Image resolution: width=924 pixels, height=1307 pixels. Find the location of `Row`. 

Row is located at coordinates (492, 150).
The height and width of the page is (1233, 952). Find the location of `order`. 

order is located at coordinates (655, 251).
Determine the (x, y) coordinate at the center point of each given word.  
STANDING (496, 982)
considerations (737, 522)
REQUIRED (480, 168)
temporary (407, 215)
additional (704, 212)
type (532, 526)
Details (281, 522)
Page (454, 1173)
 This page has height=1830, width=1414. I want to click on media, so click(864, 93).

★ ★ ★ ★

Directions:
Can you render the lines above as a JSON list of strings, one string per line, with blank lines left out?

Answer to this exercise:
[
  "Image resolution: width=924 pixels, height=1307 pixels. Find the location of `Row`. ",
  "Row is located at coordinates (492, 150).",
  "The height and width of the page is (1233, 952). Find the location of `order`. ",
  "order is located at coordinates (655, 251).",
  "Determine the (x, y) coordinate at the center point of each given word.  ",
  "STANDING (496, 982)",
  "considerations (737, 522)",
  "REQUIRED (480, 168)",
  "temporary (407, 215)",
  "additional (704, 212)",
  "type (532, 526)",
  "Details (281, 522)",
  "Page (454, 1173)",
  " This page has height=1830, width=1414. I want to click on media, so click(864, 93)."
]